When you watch Pete and Pete, you will be transported to a time when a staring contest is a perfectly legitimate way to settle an argument and a family road trip is no less than an Odyssean journey. The recurring "International Adult Conspiracy" recalls those early feelings of that dichotomy between grownups and kids; their ways were incomprehensibly foreign and superfluous, and vice versa. In one of many shockingly true moments, little Pete interrogates Dad, "So you don't like the taste of coffee, but you drink it anyway?" No other TV show has accomplished such a precise portrayal of childhood, except perhaps The Simpsons (when it used to be good). The definition of wacky, Artie The Strongest Man in the World (Toby Huss, AKA "The Wiz" on that episode of Seinfeld) is what every young viewer expects himself to grow up into. It's heartening to think the program had a small hand in forever subverting its viewers' opinions on our sterile, money-obsessed world.
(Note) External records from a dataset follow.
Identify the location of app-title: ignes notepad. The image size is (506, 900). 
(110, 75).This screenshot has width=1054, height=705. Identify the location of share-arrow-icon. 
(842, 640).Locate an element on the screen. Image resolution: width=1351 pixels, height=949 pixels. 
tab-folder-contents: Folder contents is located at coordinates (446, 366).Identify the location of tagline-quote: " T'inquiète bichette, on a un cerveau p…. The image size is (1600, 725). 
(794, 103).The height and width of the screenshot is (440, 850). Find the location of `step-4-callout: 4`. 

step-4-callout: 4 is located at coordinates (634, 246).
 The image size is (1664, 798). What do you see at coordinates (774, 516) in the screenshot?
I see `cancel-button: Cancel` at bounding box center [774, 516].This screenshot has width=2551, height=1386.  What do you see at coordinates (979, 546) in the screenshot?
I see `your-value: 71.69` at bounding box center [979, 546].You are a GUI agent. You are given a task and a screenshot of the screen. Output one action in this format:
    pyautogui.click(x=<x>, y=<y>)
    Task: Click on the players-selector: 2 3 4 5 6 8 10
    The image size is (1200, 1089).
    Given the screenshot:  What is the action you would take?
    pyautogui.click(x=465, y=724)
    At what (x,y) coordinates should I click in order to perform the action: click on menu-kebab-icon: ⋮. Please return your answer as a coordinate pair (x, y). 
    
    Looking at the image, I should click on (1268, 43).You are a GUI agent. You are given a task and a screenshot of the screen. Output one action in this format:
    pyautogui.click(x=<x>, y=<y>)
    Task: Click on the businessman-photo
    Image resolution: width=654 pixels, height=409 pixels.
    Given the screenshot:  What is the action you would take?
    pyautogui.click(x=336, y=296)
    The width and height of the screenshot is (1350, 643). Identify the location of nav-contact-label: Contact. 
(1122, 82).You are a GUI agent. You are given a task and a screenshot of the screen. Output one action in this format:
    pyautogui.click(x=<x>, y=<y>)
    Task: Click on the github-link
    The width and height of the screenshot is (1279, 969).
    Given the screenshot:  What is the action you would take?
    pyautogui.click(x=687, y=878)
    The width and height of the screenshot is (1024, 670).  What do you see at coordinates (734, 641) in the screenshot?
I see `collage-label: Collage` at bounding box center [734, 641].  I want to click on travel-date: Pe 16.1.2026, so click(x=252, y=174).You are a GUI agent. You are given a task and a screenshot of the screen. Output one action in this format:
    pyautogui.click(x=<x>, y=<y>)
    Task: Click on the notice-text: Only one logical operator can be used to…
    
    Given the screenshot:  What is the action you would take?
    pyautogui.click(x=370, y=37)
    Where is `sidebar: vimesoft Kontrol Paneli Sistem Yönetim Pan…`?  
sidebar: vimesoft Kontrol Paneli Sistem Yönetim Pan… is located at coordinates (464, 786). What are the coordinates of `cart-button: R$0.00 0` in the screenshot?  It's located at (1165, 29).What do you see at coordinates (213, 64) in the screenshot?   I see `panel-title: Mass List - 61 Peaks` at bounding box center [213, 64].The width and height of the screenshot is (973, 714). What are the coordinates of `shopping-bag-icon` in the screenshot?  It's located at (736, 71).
|Wellsville is viewed through a child's perceptive and mercurial lens. Mundane events like bus rides and shop class are presented as the epical "today's adventure" they actually can be.|
Pete and Pete seems shockingly aberrant in that it never condescends to hackneyed moral reasoning or black-and-white explanation Ñ things unavoidable in today's crop of children's television. Pete and Pete accepts ambiguity, albeit with an exaggerated, very surreal bent. On the commentary track for season one's "Day of the Dot", creators Will McRobb and Chris Viscardi discuss the reasons why important aspects of the show Ñ why both brothers are named Pete, Wellsville's specific location, the actual names of Mom and Dad Ñ are left unexplained. "Everything [in TV] seemed so overexplained... the idea was to put some mystery back into kids' life," says McRobb. Director Katherine Dieckmann adds, "those mysteries are part of respecting a kid's POV."
It should be noted that the show had the coolest rock and roll and celebrity guest stars including: Iggy Pop, Adam West, Michael Stipe, Marshall Crenshaw, Debbie Harry of Blondie, Steve Buscemi (my favorite actor) and even Hunter S. Thompson. And it was all rounded out by a catchy, post-grunge alternative soundtrack of that newly-nostalgic 1990s zeitgeist.
Considering it originally aired on Nickelodeon, The Adventures of Pete and Pete balances quiet subversion and heartfelt schmaltz to a remarkably sophisticated degree. This is children's television too smart for even adult TV. Finally, here I must regretfully note that the third and final season, originally scheduled for February 28th DVD release, has been inexplicably cancelled. However, I can't help but conclude with the most poignant words of Artie, The Strongest Man In The World: PIPE!